→ Passage shown:
136: Gravity-based energy storage system

Problem:

The energy provided by sun and wind is intermittent and often needs a back-up system;

Solution:

The gravity-based energy storage system


One of these is the Energy Vault. When a solar farm produces extra electricity during the day, giant robotic cranes use that energy to lift and stack thousands of 38.5 ton (35 tonne) blocks into a tower as high as 500 ft. (152 m) the bricks storing energy through the elevation gain.

When the sun isn’t shining or the wind is not blowing, software tells the system to lower the bricks, the weight of which will drive generators as the crane plucks them off the tower and lowers them to the ground, so sending electricity back into the grid. The system can respond within a millisecond.


The development of this technology took place at Idealab, the Pasadena, California-based startup incubator, then was handed to Energy Vault, to commercialize the technology.

In partnership with Italian energy company ENEL, a tenth the size of a full-scale operation was built and trialled in Biasca, Switzerland, north of Milan, Italy. A Swiss subsidiary of Mexico-based CEMEX Ventures provided venture capital, concrete and other composite material technology.

→ The tasks:
1 > According to the gravity storage passage, how fast can the system respond?
2 > Name every company or organization mentioned in the gravity storage passage.
3 > Please echo the section of the gravity storage passage that opens with the words containing "The development of" and closes with "commercialize the technology.".
The material after this point is separate from the gravity storage passage.

Item-finding records
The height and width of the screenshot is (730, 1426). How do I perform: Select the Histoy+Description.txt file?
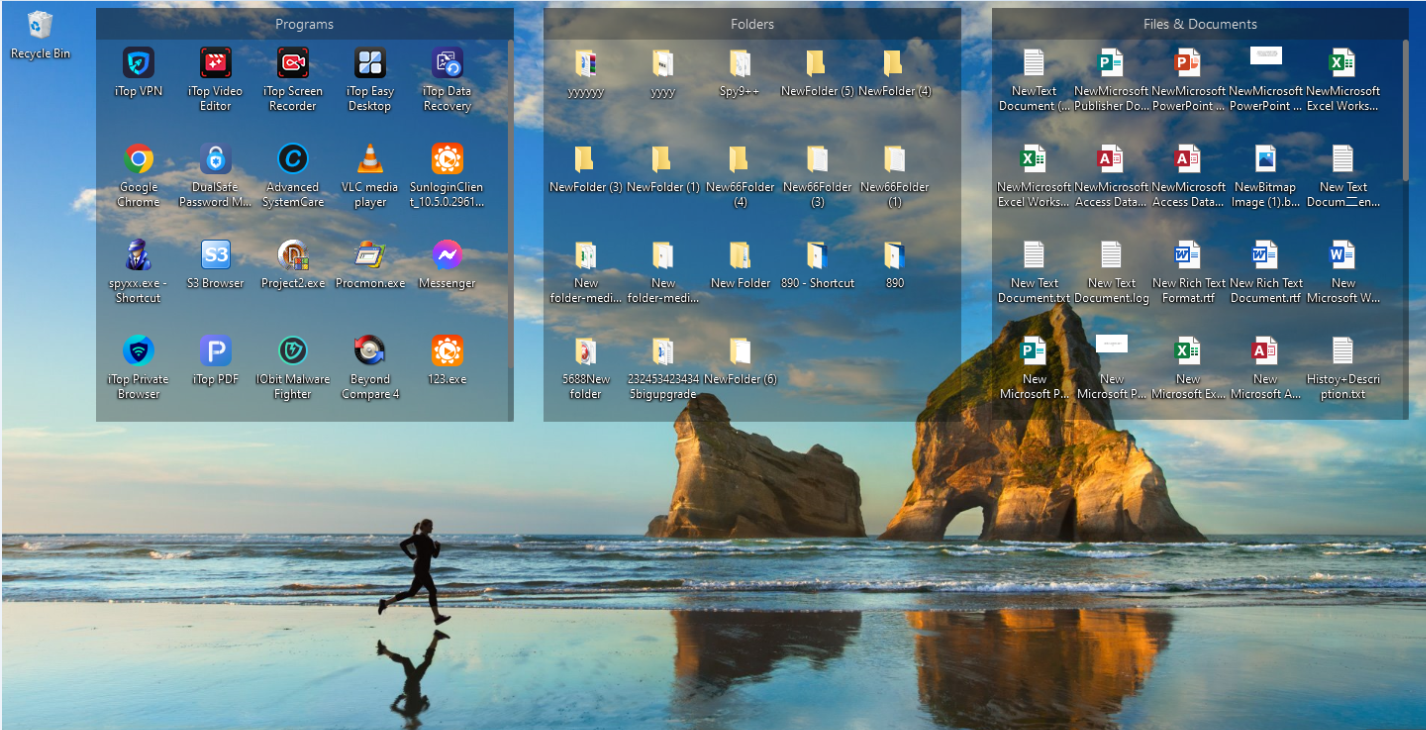pos(1342,352)
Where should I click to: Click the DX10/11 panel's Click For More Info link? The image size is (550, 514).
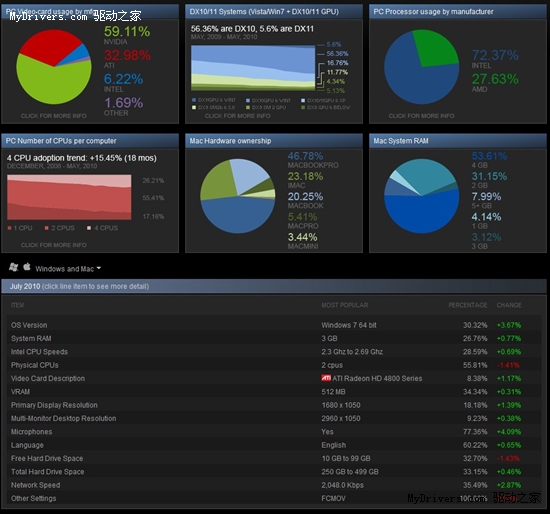(x=237, y=116)
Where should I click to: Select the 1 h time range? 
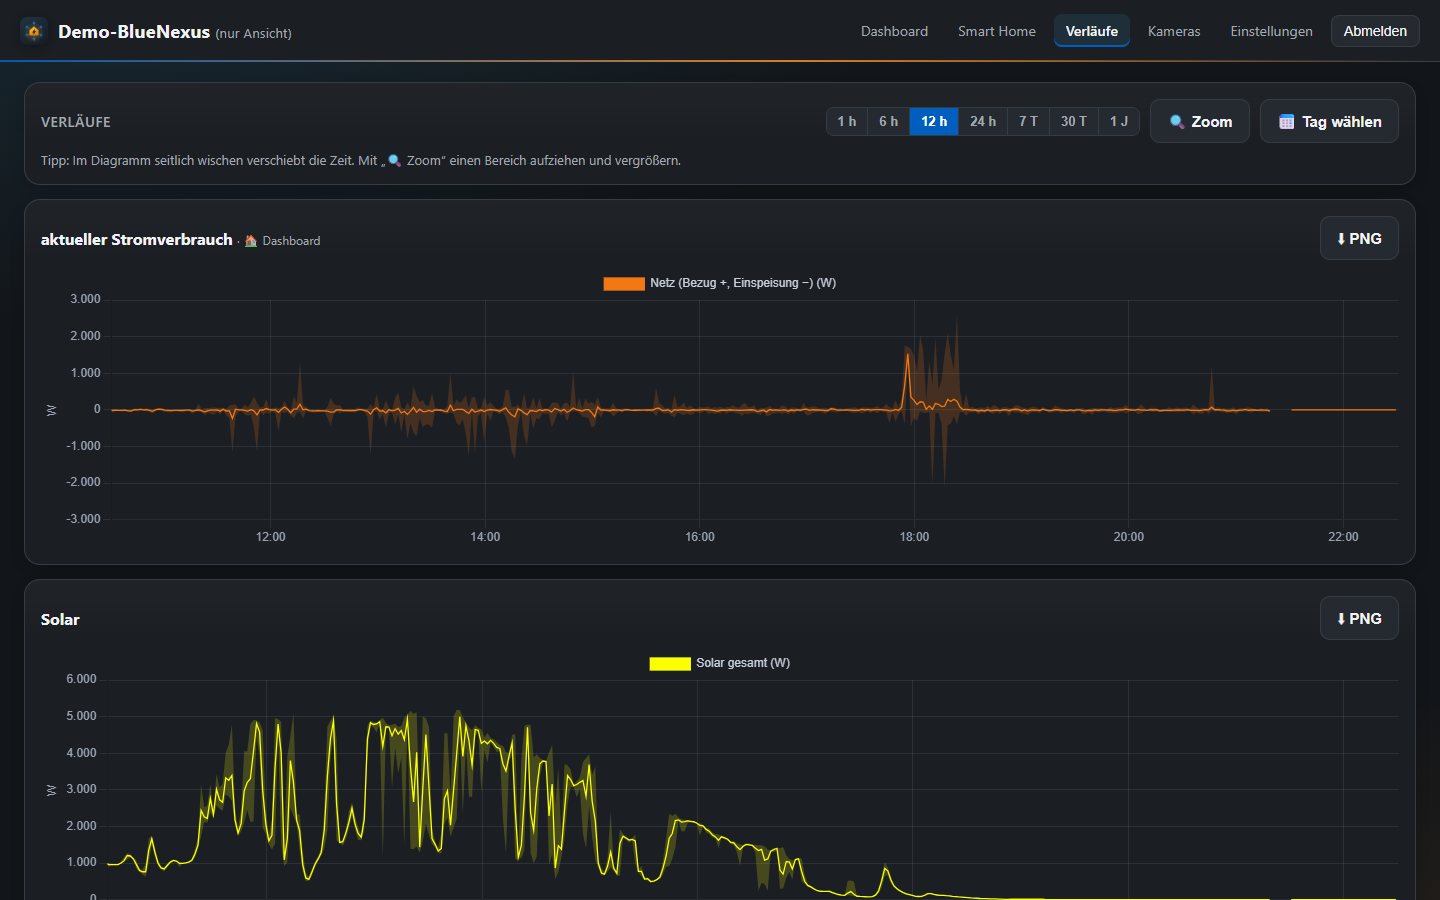pos(847,122)
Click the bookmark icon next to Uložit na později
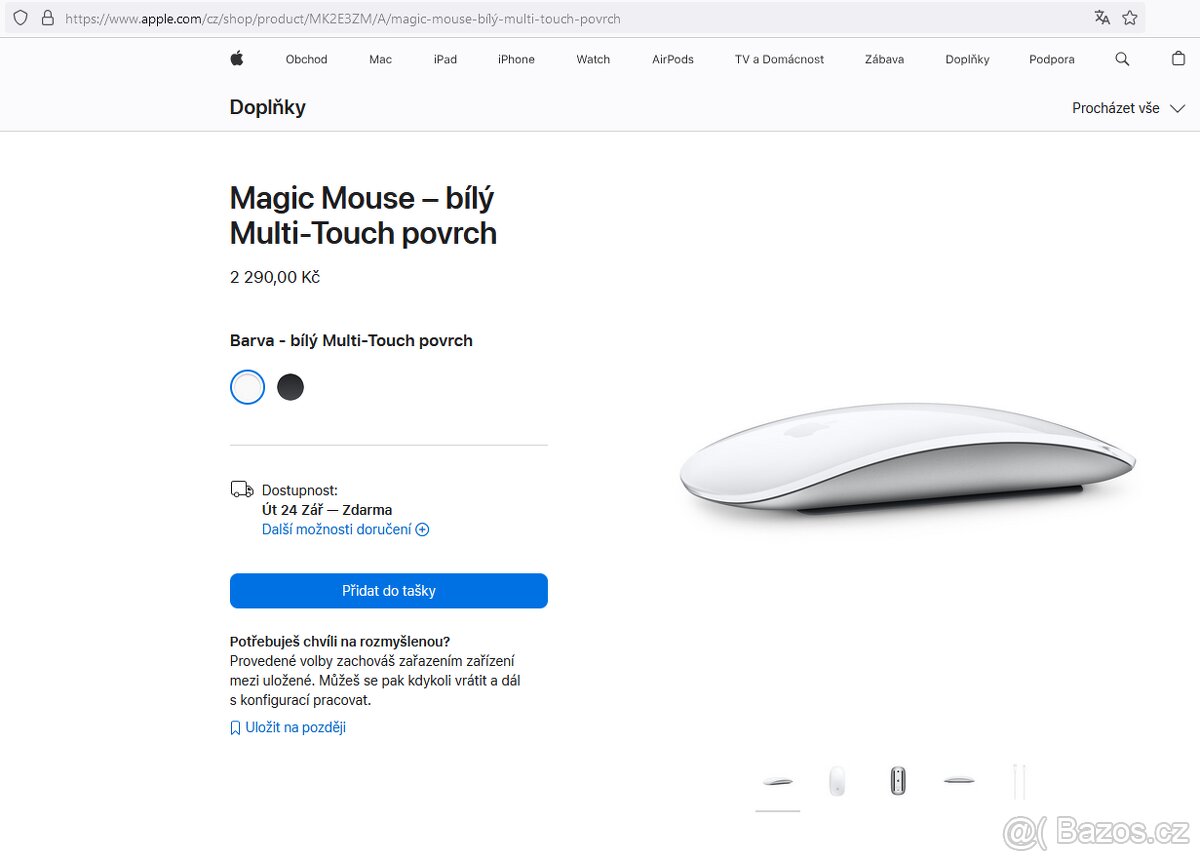This screenshot has width=1200, height=861. click(235, 727)
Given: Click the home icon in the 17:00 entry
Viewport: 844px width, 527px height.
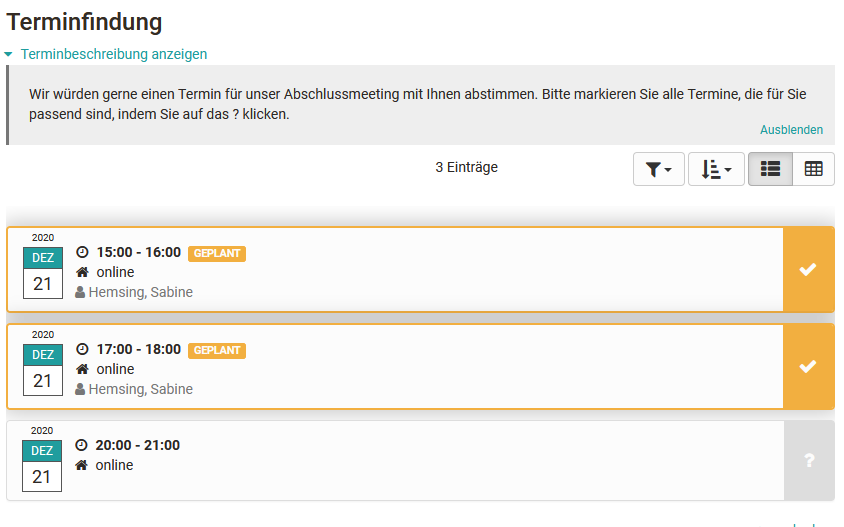Looking at the screenshot, I should pos(83,369).
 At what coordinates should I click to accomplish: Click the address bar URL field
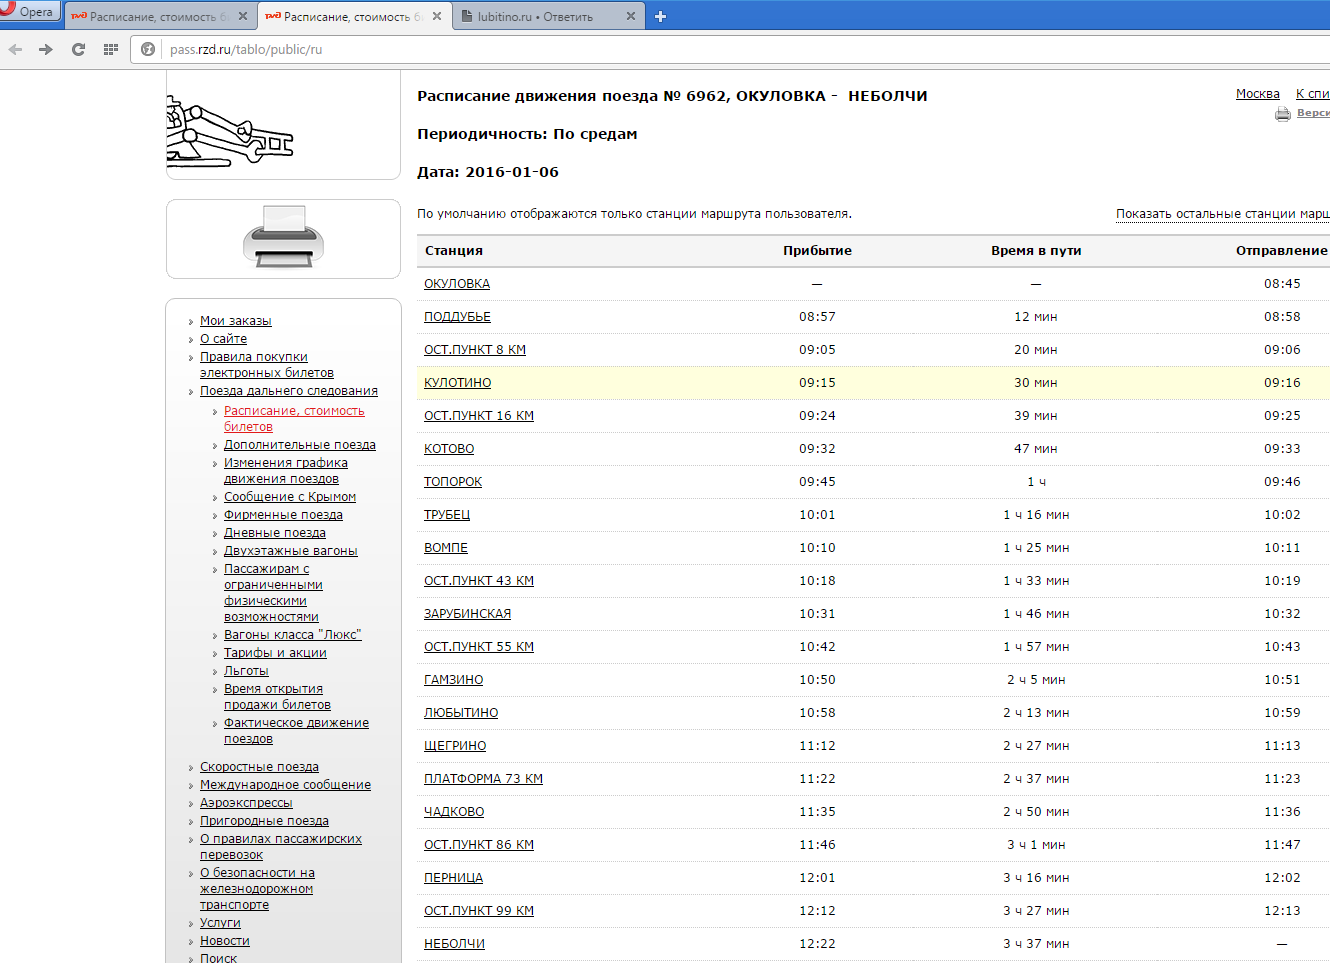[x=600, y=49]
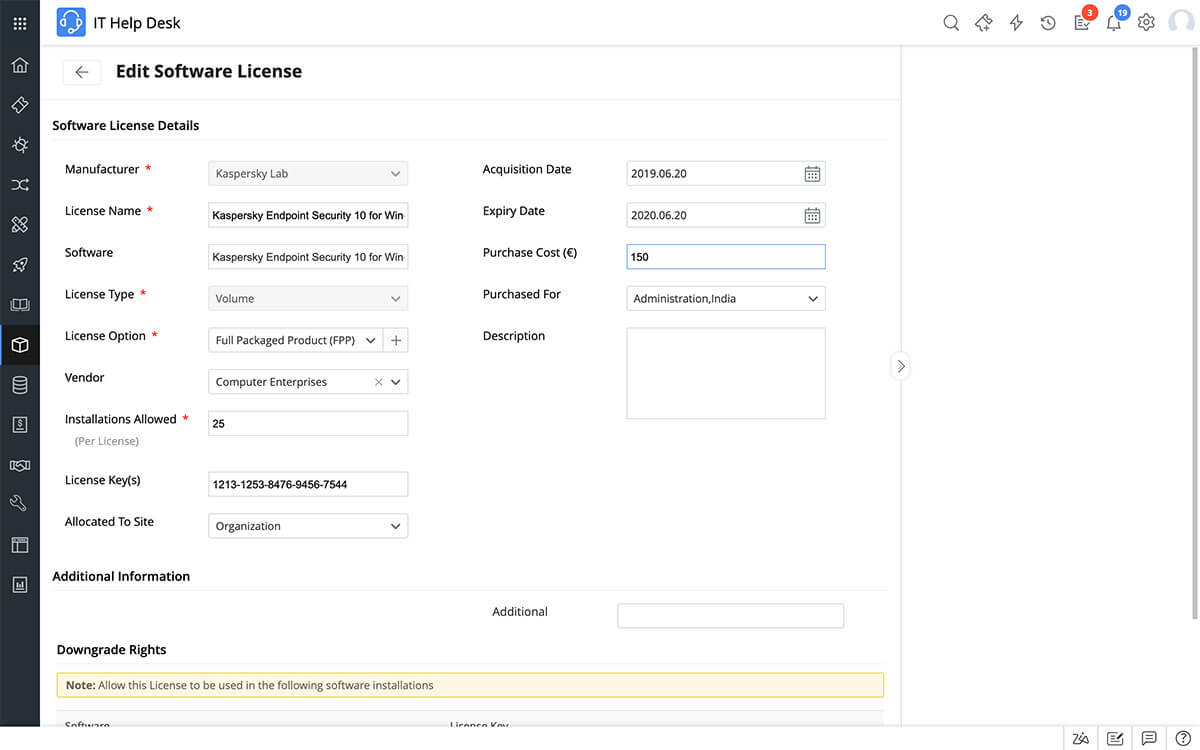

→ Complete answers:
1 > Within a millisecond.

2 > Energy Vault, Idealab, ENEL, CEMEX Ventures

3 >
The development of this technology took place at Idealab, the Pasadena, California-based startup incubator, then was handed to Energy Vault, to commercialize the technology.